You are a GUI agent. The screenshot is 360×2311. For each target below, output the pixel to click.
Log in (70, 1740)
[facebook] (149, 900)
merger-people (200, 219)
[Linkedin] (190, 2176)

++++++

* **Your instructions**
Retype the complete listing exactly.

* **Answer for the task**
You are a GUI agent. The screenshot is 360×2311. For each target below, output the pixel to click.
Log in (70, 1740)
[facebook] (149, 900)
merger-people (200, 219)
[Linkedin] (190, 2176)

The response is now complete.